Tools for developers to support your setup of Snowplow’s SDKs including:

  • Snowtype: A tool for enabling developers to more easily integrate Snowplow tracking SDKs based on their data design by creating type-safe, client-specific functions and methods for instrumenting Snowplow tracking.
  • Snowplow Micro: A tool to enable developers to inspect Snowplow data from a development environment easily, and set up automated tests to fail builds that break Snowplow tracking.
  • Snowplow browser extension: A tool to enable developers to conveniently inspect and validate web tracking via a Chrome plugin.
  • Cookie extension service (formerly ID service):  A tool to help you set your own first-party persistent cookies for tracking your users on your web domains.

A user interface that enables you to:

  • Instrument and configure pre-built Snowplow behavioral data sets (behavioral data products), including authoring up to 5 new custom schemas (data structures).
  • Enable and configure enrichments on the behavioral data sets
  • View the different behavioral data products you are using Snowplow to deliver, including the data definitions and instructions on how to access and understand the data.
  • Receive alerts for any deviations (quality issues) in the data collected from those definitions. (Failures can be reviewed via a live dashboard.)

Data Product Studio

Access to functionality to help you define, extend, manage, and socialize the data generated by the Snowplow Data Pipeline. The Data Product Studio includes the following functionality to enable you to:

  • Design unlimited new behavioral data sets (behavioral data products), including defining new schemas (data structures) and event specifications (semantics).
  • Assign ownership to those data sets.
  • Provide controls on who can create and update behavioral data set definitions.
  • Generate machine-readable data contracts for those behavioral data sets.
  • Report against the data set definition/design.
  • Record changes to data set definitions over time.
  • Enable users within your organization to “subscribe” to updates and receive notifications on changes to the associated definitions.

Data Model Packs

The Digital Analytics Data Model Pack is comprised of predefined data models, data product templates and example dashboards with visualizations for the following use cases:

  1. User and Marketing Analytics: Understand your customer engagement with digital channels.
  2. Marketing Attribution: Understand the impact of different marketing channels on conversions and traffic levels.
  3. Funnel Analytics: Understand the sequential steps users take toward a specific goal, identifying drop-off points and optimizing the user journey for higher conversions.
  4. Video and Media Analytics: Understand engagement with video, audio, and streaming content, including clicks through to conversions and advertisements.

The Data Model Pack includes data product templates which specify the events to be tracked and data models (written using dbt open source software) that aggregate the underlying event-level data in the cloud data destination into AI and Business Intelligence - ready tables. Example tables include a user-level table, a session-level table, and a pageview-level table.

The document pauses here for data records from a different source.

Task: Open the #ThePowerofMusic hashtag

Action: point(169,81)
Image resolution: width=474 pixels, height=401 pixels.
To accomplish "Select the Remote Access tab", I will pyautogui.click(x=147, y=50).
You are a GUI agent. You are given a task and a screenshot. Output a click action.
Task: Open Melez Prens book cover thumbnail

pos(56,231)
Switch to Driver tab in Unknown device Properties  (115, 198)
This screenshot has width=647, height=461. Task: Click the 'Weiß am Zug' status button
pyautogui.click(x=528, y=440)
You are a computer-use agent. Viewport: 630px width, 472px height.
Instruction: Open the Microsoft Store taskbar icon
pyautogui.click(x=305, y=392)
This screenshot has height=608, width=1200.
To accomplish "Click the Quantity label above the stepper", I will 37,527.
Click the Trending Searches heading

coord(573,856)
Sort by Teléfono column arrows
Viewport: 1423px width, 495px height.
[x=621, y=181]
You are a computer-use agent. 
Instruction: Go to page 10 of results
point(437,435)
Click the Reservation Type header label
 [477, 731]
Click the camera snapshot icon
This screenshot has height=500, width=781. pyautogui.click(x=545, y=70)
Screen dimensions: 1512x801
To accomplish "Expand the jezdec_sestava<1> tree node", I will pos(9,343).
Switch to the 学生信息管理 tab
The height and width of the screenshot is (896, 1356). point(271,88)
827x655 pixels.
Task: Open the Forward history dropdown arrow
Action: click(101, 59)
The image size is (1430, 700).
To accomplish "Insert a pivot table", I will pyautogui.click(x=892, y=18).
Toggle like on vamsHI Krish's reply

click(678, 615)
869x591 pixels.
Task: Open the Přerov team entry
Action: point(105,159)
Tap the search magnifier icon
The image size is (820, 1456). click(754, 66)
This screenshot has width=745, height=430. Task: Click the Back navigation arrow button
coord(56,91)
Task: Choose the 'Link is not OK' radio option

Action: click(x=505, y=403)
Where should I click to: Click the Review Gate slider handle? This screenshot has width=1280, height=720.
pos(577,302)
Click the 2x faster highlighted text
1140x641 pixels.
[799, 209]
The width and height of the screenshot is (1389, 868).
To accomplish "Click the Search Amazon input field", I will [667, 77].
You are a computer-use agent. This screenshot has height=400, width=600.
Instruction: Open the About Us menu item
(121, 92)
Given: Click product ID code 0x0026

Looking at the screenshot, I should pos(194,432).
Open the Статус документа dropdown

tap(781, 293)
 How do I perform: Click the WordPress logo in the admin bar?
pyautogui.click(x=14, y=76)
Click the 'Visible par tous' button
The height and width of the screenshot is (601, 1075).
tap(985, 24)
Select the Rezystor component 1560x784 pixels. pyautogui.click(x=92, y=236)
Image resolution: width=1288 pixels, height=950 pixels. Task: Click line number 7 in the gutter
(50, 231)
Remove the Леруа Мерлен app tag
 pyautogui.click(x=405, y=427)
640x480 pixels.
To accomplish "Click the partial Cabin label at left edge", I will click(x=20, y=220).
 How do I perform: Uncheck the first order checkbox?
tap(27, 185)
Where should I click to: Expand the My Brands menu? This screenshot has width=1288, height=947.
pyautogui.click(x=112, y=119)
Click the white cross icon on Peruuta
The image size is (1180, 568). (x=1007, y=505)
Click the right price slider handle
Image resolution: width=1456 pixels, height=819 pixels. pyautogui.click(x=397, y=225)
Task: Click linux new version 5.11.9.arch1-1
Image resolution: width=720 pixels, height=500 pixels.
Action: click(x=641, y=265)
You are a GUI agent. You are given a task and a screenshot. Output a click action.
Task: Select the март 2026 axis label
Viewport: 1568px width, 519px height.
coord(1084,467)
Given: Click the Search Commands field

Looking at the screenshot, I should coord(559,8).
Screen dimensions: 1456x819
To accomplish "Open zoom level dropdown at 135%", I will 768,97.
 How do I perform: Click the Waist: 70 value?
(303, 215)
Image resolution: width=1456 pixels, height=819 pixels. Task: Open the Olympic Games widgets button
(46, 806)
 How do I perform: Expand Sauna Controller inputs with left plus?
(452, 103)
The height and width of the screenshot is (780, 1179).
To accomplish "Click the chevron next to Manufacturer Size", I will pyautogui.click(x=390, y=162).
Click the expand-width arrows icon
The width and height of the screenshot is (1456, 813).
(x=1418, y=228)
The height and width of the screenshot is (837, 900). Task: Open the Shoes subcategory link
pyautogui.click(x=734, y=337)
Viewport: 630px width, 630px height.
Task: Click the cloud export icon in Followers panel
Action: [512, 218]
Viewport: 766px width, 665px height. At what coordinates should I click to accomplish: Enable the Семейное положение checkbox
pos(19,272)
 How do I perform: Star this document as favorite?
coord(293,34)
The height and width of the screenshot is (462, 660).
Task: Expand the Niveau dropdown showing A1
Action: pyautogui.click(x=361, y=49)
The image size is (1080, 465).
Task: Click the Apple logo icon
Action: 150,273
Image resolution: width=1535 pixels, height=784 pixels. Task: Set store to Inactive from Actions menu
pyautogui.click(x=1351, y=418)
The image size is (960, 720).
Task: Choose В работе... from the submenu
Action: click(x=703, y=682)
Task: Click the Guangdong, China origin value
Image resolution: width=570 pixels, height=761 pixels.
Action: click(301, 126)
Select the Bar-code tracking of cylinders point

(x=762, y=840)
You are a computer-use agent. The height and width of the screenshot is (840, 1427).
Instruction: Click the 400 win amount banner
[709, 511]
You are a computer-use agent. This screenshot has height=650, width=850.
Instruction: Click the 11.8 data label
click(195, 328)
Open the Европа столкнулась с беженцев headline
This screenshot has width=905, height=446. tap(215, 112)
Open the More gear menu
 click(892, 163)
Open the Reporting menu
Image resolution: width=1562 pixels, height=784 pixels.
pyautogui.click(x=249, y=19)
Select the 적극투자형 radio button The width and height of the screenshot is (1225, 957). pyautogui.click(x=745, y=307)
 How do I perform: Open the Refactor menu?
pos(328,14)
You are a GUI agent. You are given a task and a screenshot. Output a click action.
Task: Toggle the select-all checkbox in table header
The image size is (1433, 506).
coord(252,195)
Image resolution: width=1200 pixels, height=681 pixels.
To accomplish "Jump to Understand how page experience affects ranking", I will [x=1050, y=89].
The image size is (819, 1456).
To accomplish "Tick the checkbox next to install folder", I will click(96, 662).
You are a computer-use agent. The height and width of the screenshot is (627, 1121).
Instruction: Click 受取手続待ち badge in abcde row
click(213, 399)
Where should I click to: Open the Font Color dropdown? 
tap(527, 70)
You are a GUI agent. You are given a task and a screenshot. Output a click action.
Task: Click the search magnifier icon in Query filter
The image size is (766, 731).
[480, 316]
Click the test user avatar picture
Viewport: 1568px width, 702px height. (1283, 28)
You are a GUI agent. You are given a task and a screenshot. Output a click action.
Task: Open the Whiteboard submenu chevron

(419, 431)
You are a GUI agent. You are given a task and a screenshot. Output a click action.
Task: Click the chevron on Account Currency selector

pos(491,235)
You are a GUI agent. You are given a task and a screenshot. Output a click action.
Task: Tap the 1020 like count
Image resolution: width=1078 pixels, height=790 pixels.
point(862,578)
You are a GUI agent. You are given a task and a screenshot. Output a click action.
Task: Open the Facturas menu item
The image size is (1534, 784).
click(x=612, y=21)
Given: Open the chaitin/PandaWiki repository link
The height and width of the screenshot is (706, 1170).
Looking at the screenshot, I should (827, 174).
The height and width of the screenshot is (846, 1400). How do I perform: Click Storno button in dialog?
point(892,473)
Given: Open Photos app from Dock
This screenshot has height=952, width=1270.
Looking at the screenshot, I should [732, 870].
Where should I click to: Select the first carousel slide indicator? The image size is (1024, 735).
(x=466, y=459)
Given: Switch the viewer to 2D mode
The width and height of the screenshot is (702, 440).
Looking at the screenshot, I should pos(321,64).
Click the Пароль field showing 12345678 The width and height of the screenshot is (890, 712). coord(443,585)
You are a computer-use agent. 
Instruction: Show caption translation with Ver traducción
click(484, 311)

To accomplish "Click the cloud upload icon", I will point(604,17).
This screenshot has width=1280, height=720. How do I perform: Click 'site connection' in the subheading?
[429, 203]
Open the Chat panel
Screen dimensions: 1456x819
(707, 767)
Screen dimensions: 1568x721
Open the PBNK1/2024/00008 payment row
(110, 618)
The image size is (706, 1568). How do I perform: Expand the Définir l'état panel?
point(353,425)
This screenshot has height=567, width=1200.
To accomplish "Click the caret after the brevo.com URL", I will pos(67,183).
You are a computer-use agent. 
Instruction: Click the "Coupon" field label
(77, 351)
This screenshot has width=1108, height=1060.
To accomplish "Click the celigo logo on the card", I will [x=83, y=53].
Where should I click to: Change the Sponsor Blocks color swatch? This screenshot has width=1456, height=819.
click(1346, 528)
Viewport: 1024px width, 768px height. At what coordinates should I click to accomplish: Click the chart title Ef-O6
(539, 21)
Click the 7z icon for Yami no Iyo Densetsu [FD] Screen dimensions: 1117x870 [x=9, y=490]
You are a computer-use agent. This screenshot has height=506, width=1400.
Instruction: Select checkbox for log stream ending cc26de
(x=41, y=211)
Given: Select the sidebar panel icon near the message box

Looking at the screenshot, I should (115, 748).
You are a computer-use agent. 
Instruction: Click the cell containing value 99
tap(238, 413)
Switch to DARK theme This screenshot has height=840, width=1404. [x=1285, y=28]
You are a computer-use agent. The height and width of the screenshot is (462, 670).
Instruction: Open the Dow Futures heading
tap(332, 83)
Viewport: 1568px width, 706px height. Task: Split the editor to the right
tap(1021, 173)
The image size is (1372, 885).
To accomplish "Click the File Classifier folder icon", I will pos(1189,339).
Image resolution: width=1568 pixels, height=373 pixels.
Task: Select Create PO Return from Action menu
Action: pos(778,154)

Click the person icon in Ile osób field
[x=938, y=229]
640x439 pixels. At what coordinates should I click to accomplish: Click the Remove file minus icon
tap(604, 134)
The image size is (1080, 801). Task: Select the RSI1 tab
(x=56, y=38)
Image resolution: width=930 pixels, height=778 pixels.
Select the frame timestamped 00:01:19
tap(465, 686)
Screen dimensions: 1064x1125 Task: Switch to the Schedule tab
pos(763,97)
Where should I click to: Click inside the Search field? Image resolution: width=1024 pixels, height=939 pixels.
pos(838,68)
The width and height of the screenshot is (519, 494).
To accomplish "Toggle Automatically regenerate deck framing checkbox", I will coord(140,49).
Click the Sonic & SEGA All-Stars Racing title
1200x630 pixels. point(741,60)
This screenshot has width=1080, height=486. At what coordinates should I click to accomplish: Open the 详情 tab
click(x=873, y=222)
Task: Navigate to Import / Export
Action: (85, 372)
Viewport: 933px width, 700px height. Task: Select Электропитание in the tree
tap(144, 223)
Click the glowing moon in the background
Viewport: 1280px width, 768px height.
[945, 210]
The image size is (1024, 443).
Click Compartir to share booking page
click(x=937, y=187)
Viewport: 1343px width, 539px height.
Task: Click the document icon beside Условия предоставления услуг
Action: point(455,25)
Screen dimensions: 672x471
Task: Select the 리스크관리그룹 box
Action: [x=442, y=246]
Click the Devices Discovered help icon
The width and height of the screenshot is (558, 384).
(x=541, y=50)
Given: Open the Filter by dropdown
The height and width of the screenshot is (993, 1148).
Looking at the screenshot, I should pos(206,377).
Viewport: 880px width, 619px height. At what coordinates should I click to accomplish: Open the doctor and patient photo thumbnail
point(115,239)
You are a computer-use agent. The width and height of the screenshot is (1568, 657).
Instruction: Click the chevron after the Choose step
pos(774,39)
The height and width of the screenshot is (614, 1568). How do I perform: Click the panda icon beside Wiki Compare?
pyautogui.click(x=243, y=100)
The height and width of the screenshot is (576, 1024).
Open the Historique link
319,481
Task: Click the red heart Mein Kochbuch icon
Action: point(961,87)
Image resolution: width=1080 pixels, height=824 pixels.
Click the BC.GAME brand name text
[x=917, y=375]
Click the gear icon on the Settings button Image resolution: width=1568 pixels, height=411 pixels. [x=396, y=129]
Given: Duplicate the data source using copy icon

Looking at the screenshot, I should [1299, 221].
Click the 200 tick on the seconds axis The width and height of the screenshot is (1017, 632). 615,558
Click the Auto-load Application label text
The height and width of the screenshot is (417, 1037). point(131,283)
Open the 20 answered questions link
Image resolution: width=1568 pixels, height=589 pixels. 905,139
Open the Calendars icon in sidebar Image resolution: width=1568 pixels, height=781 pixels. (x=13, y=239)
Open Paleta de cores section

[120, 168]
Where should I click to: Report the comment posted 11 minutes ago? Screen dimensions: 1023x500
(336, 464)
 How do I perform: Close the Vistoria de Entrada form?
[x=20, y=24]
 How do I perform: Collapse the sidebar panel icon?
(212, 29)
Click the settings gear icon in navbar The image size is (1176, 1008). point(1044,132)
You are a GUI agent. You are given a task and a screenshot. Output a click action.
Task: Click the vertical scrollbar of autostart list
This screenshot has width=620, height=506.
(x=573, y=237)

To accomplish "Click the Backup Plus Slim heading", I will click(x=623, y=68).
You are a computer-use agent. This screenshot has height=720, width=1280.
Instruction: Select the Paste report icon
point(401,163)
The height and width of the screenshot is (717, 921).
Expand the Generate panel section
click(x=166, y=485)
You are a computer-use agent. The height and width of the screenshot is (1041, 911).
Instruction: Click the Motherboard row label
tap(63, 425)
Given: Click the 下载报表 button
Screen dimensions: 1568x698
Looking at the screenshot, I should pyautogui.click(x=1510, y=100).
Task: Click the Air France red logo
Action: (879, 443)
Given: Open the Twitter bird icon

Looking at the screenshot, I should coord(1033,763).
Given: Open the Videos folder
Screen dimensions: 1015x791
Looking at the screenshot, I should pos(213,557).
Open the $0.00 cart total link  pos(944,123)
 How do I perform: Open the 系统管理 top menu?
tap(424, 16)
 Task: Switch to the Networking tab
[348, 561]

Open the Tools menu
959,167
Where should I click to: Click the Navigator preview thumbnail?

These tables directly power the graphs and charts in the example visualizations and user interfaces, and can be used and customized by you to perform more sophisticated analytics and AI. The included dbt packages are: 

  • Unified Digital: Understand user behavior across web and mobile apps 
  • Attribution: attribute conversions and revenue through multiple attribution methods: 
  • Media Player: calculate aggregate play and ad statistics across video, audio and streaming content
  • Normalize: filter and flatten your event data into format more suitable for downstream applications 
  • Utils: contains our base processing logic for all other packages"

The data models implement several data processing steps, including but not limited to:

  • Deduplicating the underlying event data
  • Stitching user identities across different platforms and channels (e.g., web and mobile)
  • Accurately calculating time spent engaging with different content items (e.g., web pages, mobile screens)
  • Sessionizing the data

The data models aggregate the data in a performant, incremental fashion which may reduce your cost of data processing and increase the speed of data delivery. The data models are extendable and run in your selected cloud data destination.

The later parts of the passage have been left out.